What struck me was the contrast of what went on there, in a camp situated in one of the most beautiful areas of Germany, Bavaria.
 
Part of my school life I spent in Germany. In that time we had to visit concentration camps.
Apart from Dachau we vsited a camp close to Prag and whilst in the army we had to look at
Bergen Belsen. Very sobering.
During the war my Grandmother who had an English passport and lived in Germany was arrested and almost thrown
into concentration camp because she burst out laughing when a SS officer held a speech....
luckily she had enough friends to get out of it.

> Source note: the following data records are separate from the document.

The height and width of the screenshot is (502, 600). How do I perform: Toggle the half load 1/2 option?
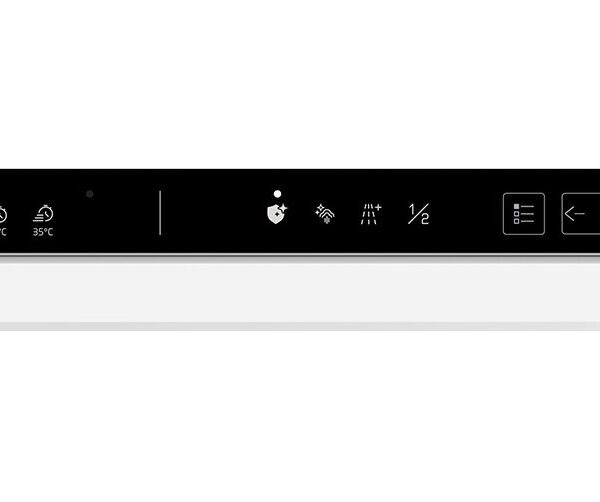(418, 214)
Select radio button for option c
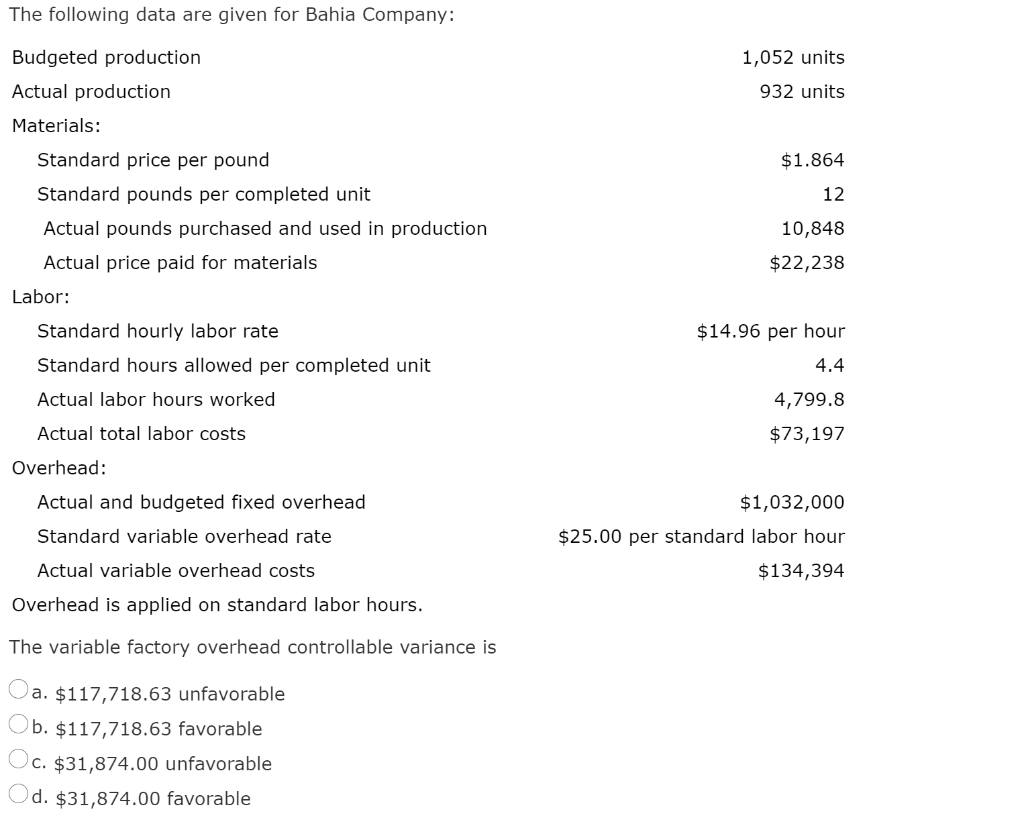Screen dimensions: 1024x828 coord(17,757)
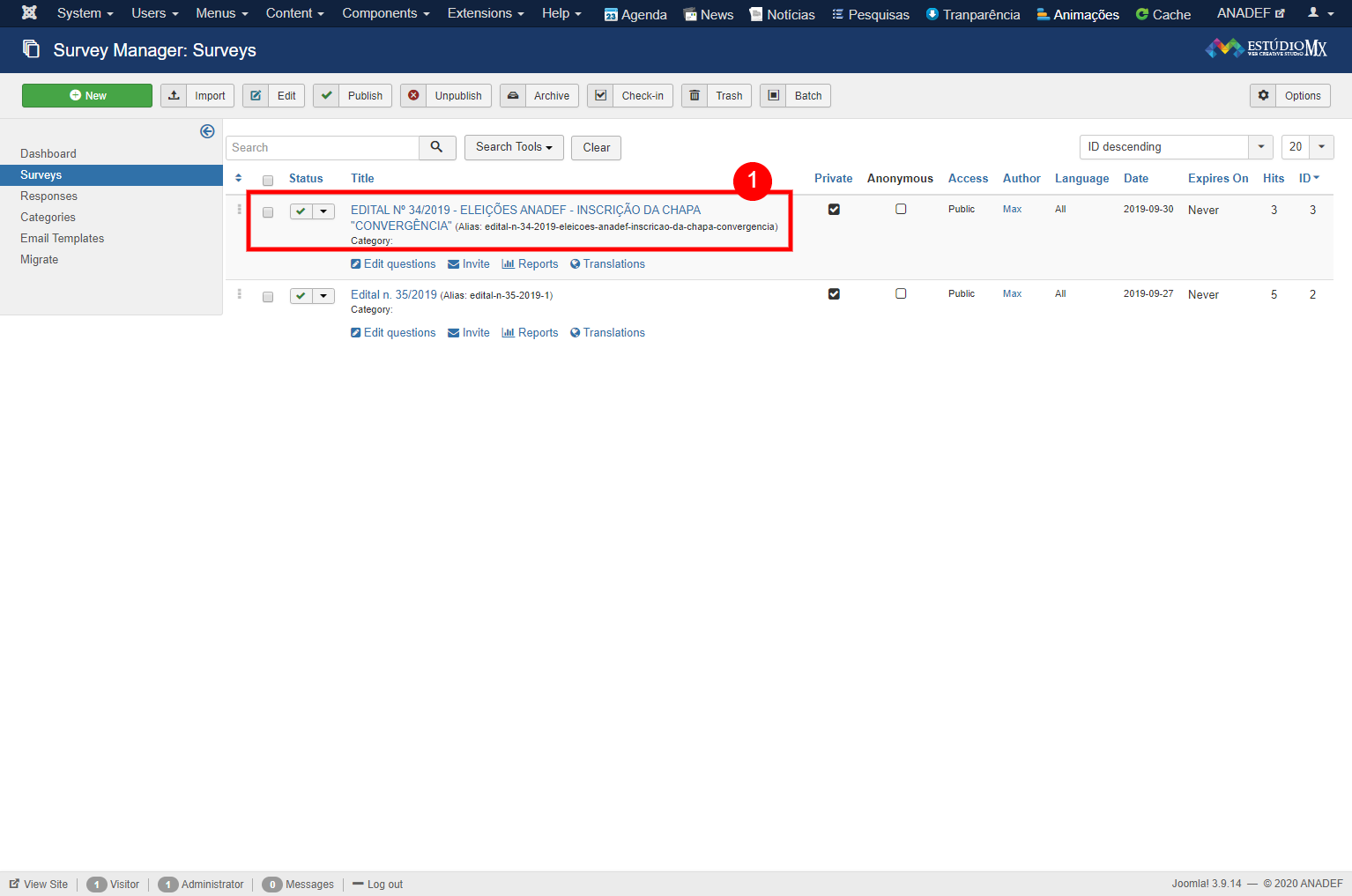
Task: Expand the Search Tools dropdown
Action: 514,147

Those who survived seemed to have been lucky several times.

edi
 
The massacre at Oradour has an entire extra level of horror associated with it, as many of the SS privates there were guys from Alsace conscripted by force after 1940 when the Germans re-annexed the region. Needless to say that some pretty unpleasant methods of coercion were used to make these poor b@st@rds do this. Quite clever really: once they'd done this, you can't go back. I'm from Alsace, and my great uncle was one of these "malgre-nous" ("despite ourselves"), although he was sent to the Russian front. He turned himself over with his friends to the Russians, but they weren't too interested in the subtleties, so he stayed in Siberia until 1947.Not to say that the men at Oradour didn't do an unforgivable thing, but it wasn't exactly a free choice. You hear of very similar stories with child soldiers in Africa. These guys are all damned either way.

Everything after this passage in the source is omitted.